Die 145.000 Einwohnerinnen und Einwohner zählende Hafenstadt Volos war am Freitag den vierten Tag in Folge zu großen Teilen ohne Strom und Trinkwasserversorgung. Die Menschen wurden, wo es möglich war, mit Tankwagen versorgt. Aber viele Straßen waren unpassierbar. Verheerend wütete das Unwetter auch in den Ortschaften des Pilion-Gebirges. Die Halbinsel ist mit ihren wenig besuchten Stränden und malerischen Bergdörfern ein Geheimtipp für Griechenland-Urlauberinnen und -Urlauber.
Viele der traditionellen Häuser der Region sind jetzt abbruchreif, weil die Wasserfluten ihre Fundamente unterspült haben. Bei der Ortschaft Platanias wurden 105 Einheimische sowie Touristinnen und Touristen mit einem Ausflugsboot von einem Strand evakuiert, weil alle Straßenverbindungen ins Landesinnere überflutet oder weggespült sind. Viele Urlauber mussten ihre Autos zurücklassen. Auch auf den Sporadeninseln wie Skopelos, Skiathos und Alonisos haben die Unwetter große Verwüstungen angerichtet.

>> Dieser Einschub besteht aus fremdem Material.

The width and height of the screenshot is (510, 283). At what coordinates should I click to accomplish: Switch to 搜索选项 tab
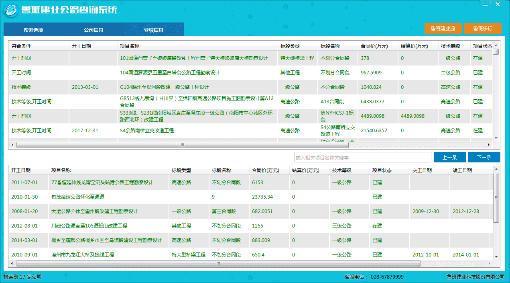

So viel Regen in so kurzer Zeit wurde noch nie seit dem Beginn der Wetteraufzeichnungen in Griechenland gemessen. In der Ortschaft Zagora fielen innerhalb von 20 Stunden 745 Liter Niederschlag pro Quadratmeter. Das ist doppelt so viel wie in Athen in einem ganzen Jahr. In Volos ging innerhalb von zwölf Stunden sechsmal mehr Regen nieder als normalerweise im ganzen September. In Larisa registrierte die örtliche Wetterstation 12.000 Blitze innerhalb von zwei Stunden.
Meteorologen haben keinen Zweifel daran, dass die extremen Niederschläge mit dem Klimawandel zusammenhängen. In diesem Sommer waren die Wassertemperaturen im östlichen Mittelmeer höher als je zuvor seit dem Beginn der Messungen. Das begünstigt die Entstehung der sogenannten Medicanes, der Mittelmeerhurrikans. Solche tropischen Wirbelstürme waren früher in der Mittelmeerregion äußerst selten.
"Medicanes gab es in der Vergangenheit etwa alle 300 Jahre", sagt der Klimaforscher Christos Zerefos, der dem griechischen Beirat für den Klimawandel angehört. In Zukunft werde man mit mehr Stürmen rechnen müssen. Auch Nikos Michalopoulos, Forschungsdirektor des Athener Observatoriums, bestätigt: "Wir beobachten immer mehr solcher Phänomene im September, Oktober und sogar November."